それでは証拠能力の有無はどのような基準によって決定されるのか。その法則の多くは、「コモンロー」と呼ばれるイギリスの判例法によって500年以上の年月をかけて歴史的に形作られてきたものである。
錯綜したコモンローの証拠法則を分類整理して今日の証拠法の基礎を築いたジョン・ヘンリー・ウィグモアは、この法則を、
①証拠自体の信頼性(証拠価値)に基づく法則と、
②証拠価値以外の外在的な価値に基づく法則
とに分類した(Wigmore 1935, pp27-37)。

前者は、裁判で使用される証拠は一定の水準以上の信頼性を持っていなければならないという証拠法則を生み出す。典型的な例は伝聞法則である。法廷の外でなされた供述や噂話などは、法廷で宣誓の上でなされたわけではなく、また相手方の反対尋問のテストを経ていないので、信頼性が低い。だから証拠となる資格(証拠能力)がないのである。
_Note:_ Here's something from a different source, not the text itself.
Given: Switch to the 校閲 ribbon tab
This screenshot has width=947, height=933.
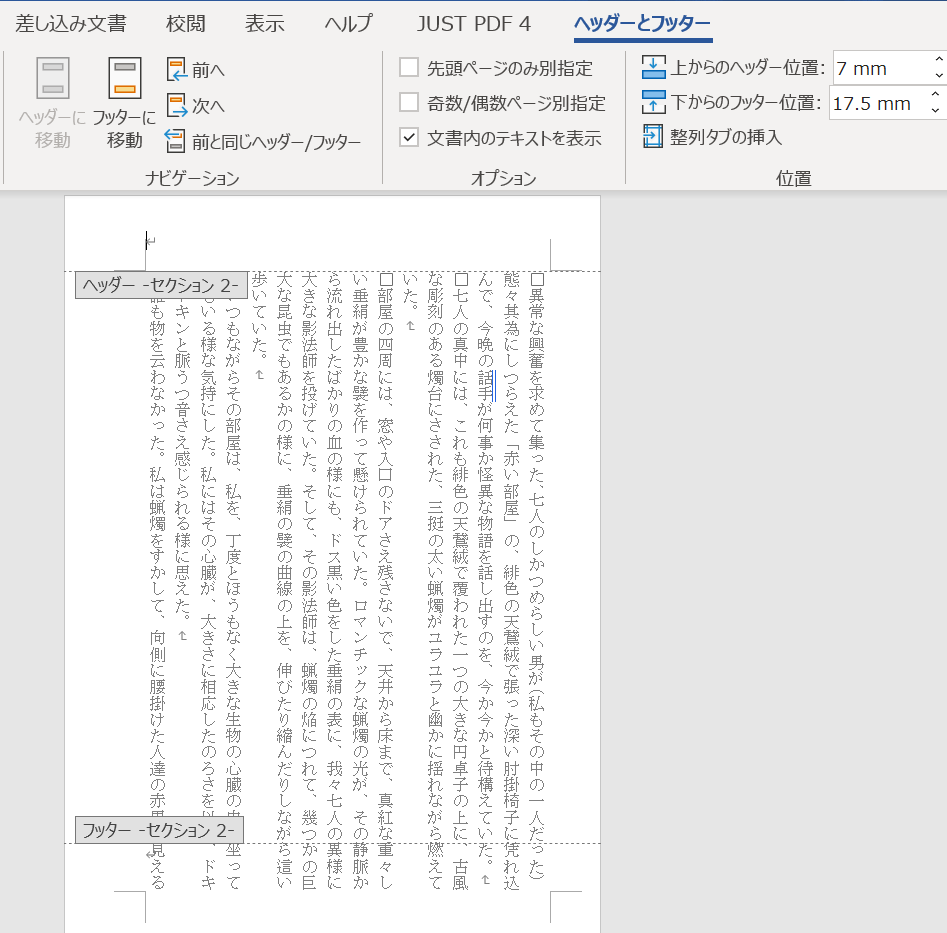Looking at the screenshot, I should coord(180,22).
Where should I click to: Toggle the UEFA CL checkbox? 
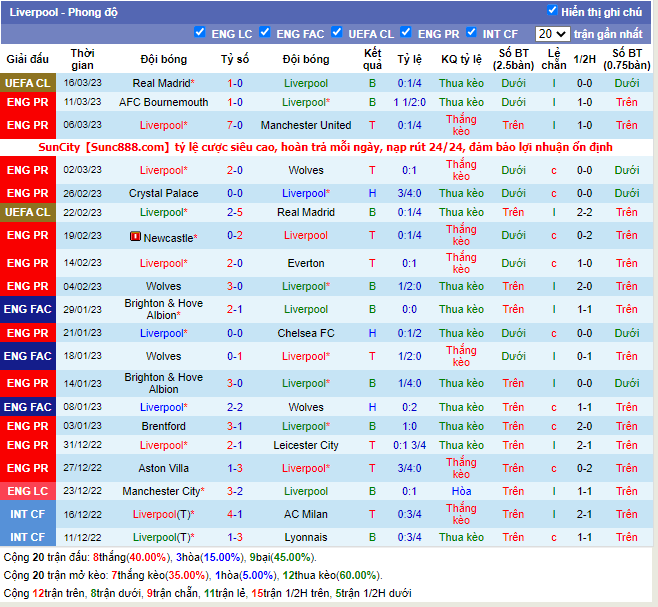[336, 33]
後者は、証拠としての信頼性は高いとしても、それ以外の価値を守るために証拠としての利用を許さないという法則を生み出した。その典型的な例は、違法収集証拠の排除法則である。例えば、警察が裁判官の令状もとらずに、あなたの家に上がりこみ、勝手にあなたの机の引出しを開けて、拳銃を見つけたとする。この拳銃はあなたが銃刀法違反を犯した動かぬ証拠であり、その証拠価値は高い。しかし、警察のやったことはあなたのプライバシーを侵害する違法な行為である。このような違法捜査の結果を裁判所が証拠として利用できるということになれば、市民のプライバシーは非常に危うくなる。だから、このような証拠はどんなに証拠価値が高くても証拠能力がないのである。
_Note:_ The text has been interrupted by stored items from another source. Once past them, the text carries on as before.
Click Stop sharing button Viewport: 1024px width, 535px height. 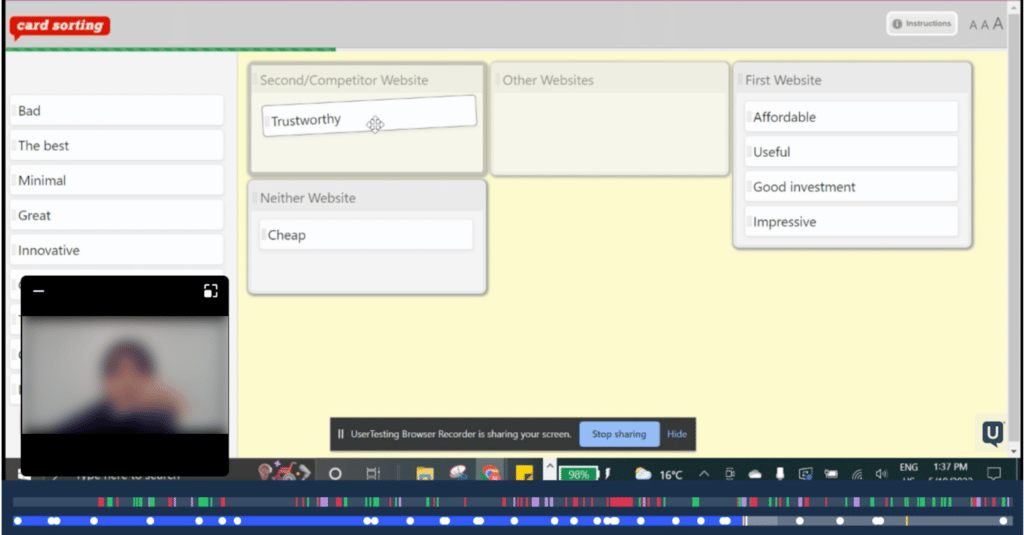pos(618,434)
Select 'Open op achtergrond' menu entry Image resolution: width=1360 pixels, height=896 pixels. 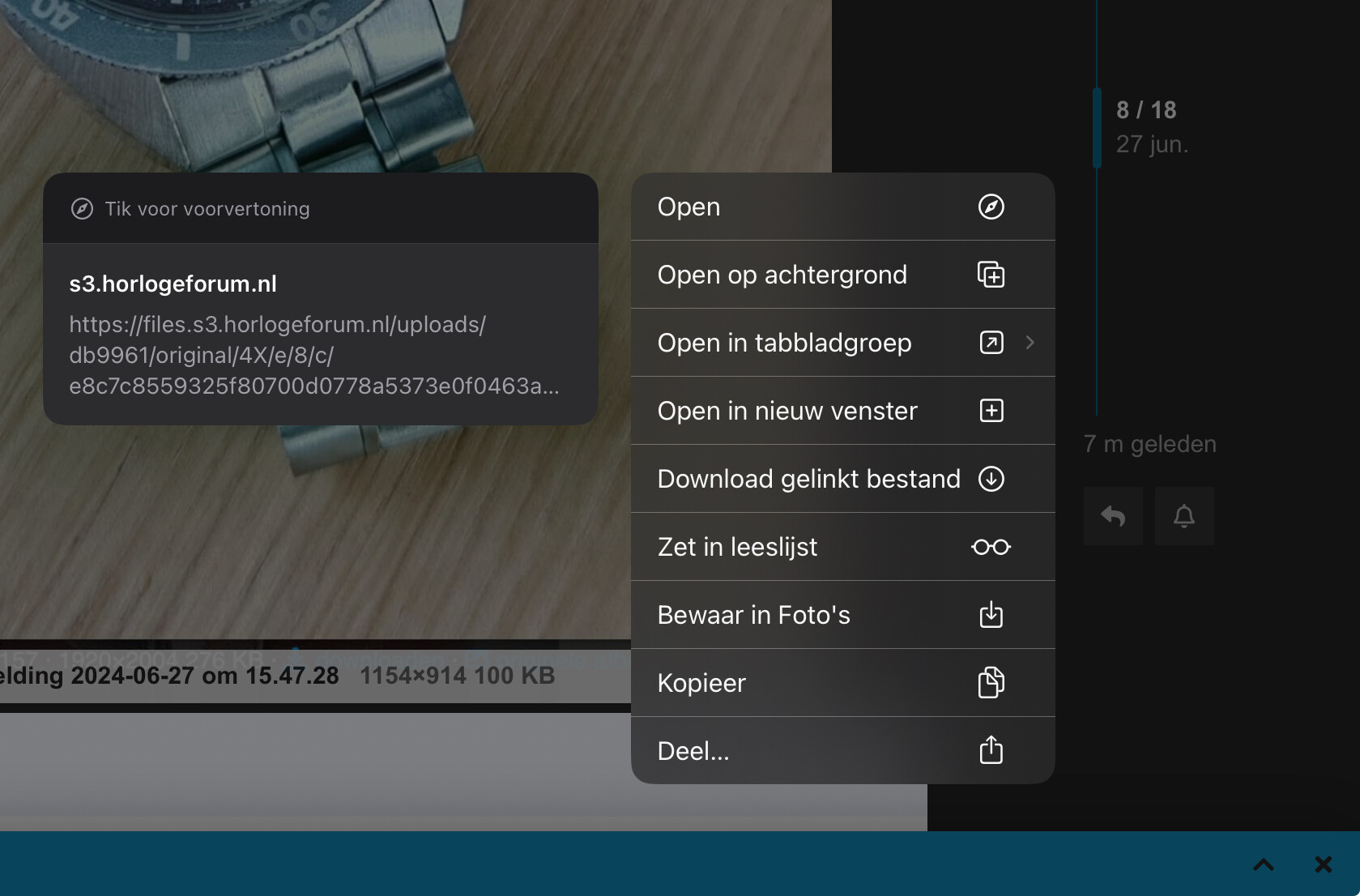[x=842, y=275]
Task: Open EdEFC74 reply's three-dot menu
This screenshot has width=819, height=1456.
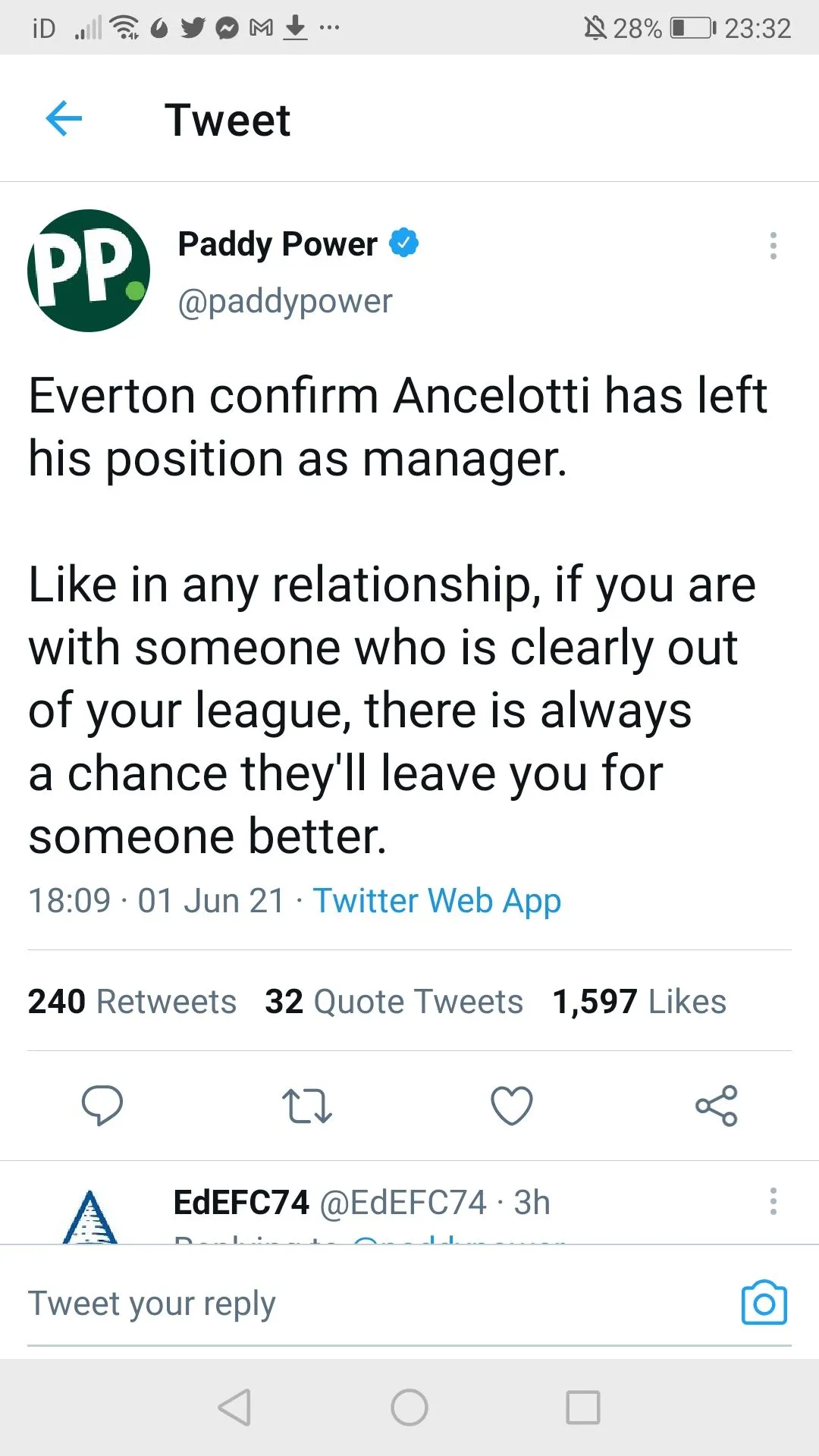Action: (x=773, y=1201)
さて、本章では武まゆみの法廷証言の証拠能力を検討する。確かに、武は、法廷で宣誓した上で証言した。われわれの反対尋問にも答えた。
しかし、その証言は、警察官と検察官による死刑にするぞという脅迫と、「否認していても有罪にする十分な証拠が揃っている」という嘘と、「八木はあなたが1人でやったと言っている」という嘘と、
そして、「自白すれば死刑にはしない」という約束に基づいて行われた証言であり、信頼性が著しく低いだけではなく、恐ろしく違法な手段によって作られた「偽りの記憶」を内容とする自白をそのまま法廷で繰り返しただけである、したがって証拠能力はない、とわれわれは訴えた。

しかし、さいたま地裁第2刑事部の裁判官は、われわれの主張を退け、武証言には証拠能力があると言った。
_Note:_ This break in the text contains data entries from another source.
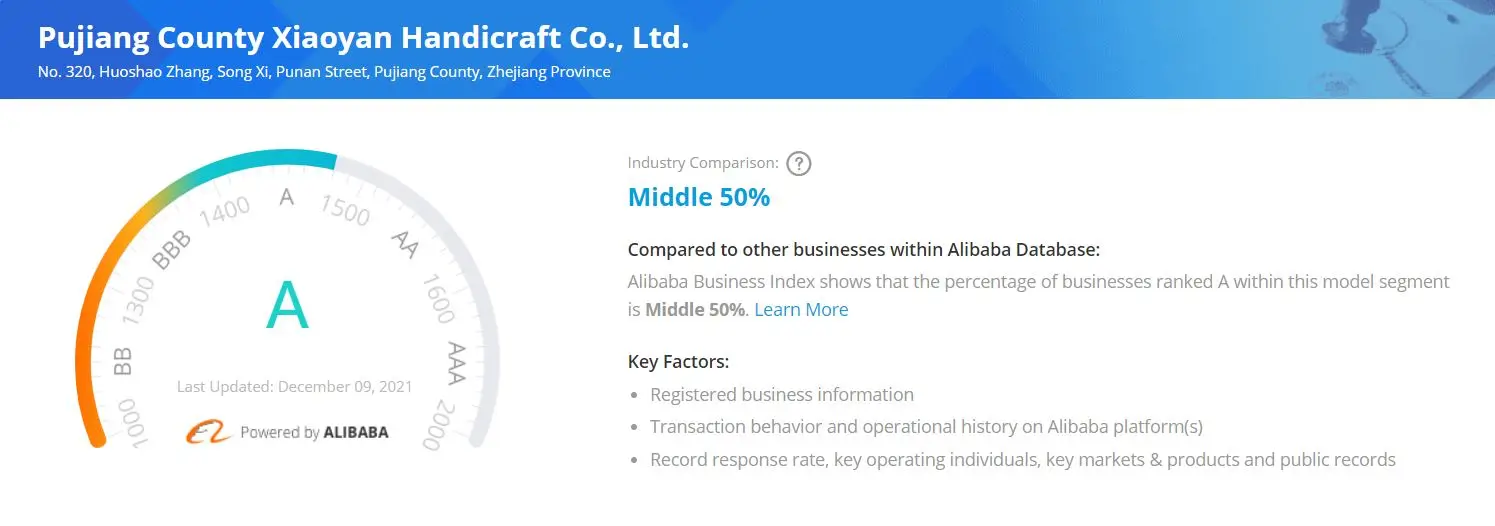
Task: Click the Alibaba logo icon under the gauge
Action: pos(208,432)
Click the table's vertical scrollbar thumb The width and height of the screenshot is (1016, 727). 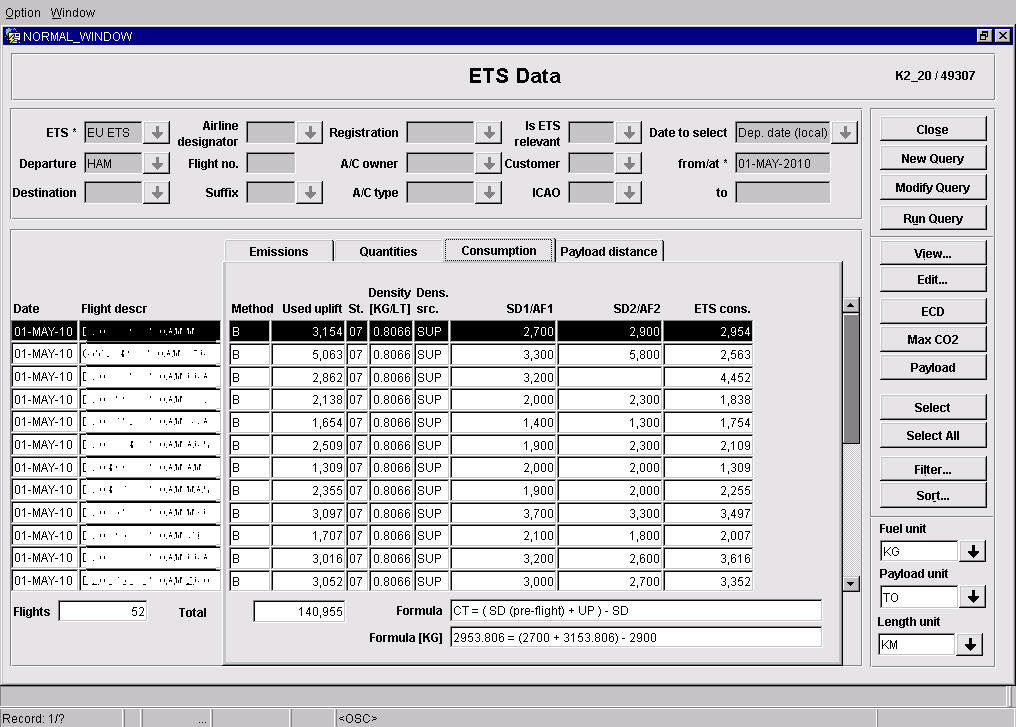(851, 378)
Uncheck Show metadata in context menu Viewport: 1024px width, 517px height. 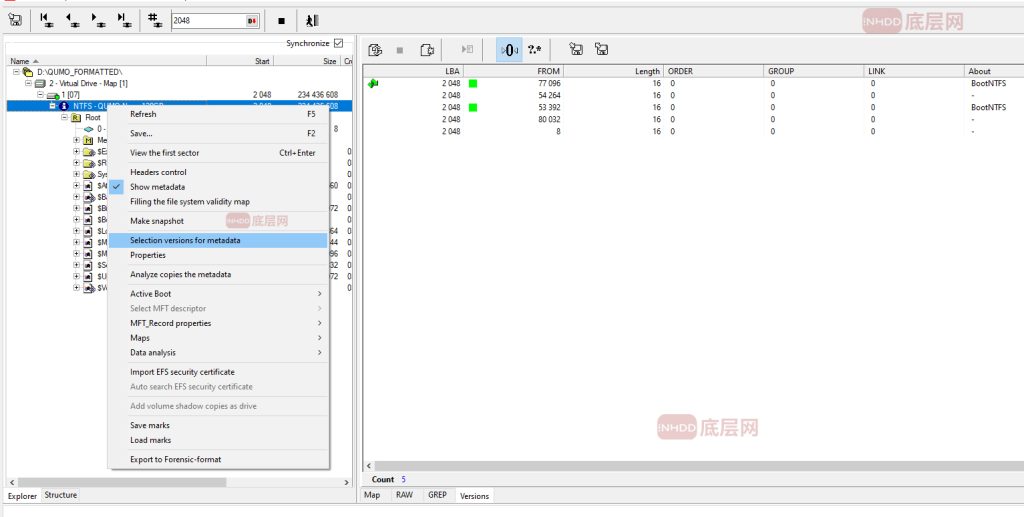point(157,187)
裁判所は、前章で触れたように、「量刑をテーマとする何らかの会話が検察官と[武]の間でなされた疑いは濃厚といわねばならない」と言ったり、八木が武が1人でやったと言っているというような検事の発言について、そのようなことを「武に告げたとすれば、その捜査方法は相当に違法性が高いものということができる」などと言っているのであるが、結局、取調室の中で武と佐久間との間でどんなやり取りが行われたのかについて具体的な事実を認定しなかった。判決は、また、公判が始まった後も検察官が連日のように武を訪れ、証言内容を話題にしたことを指摘し、彼女たちの間には「異様に緊密な状況」があったと述べた。しかし、裁判官たちは、この「異様に緊密な状況」が武の証言に及ぼした影響についてなんの分析も試みていない。判決は単純に、捜査と公判は別である、捜査の過程でどのようなことがあっても、公開の法廷での証言には問題はないのだ、と言っているだけのように見える。

われわれはそうではないと考える。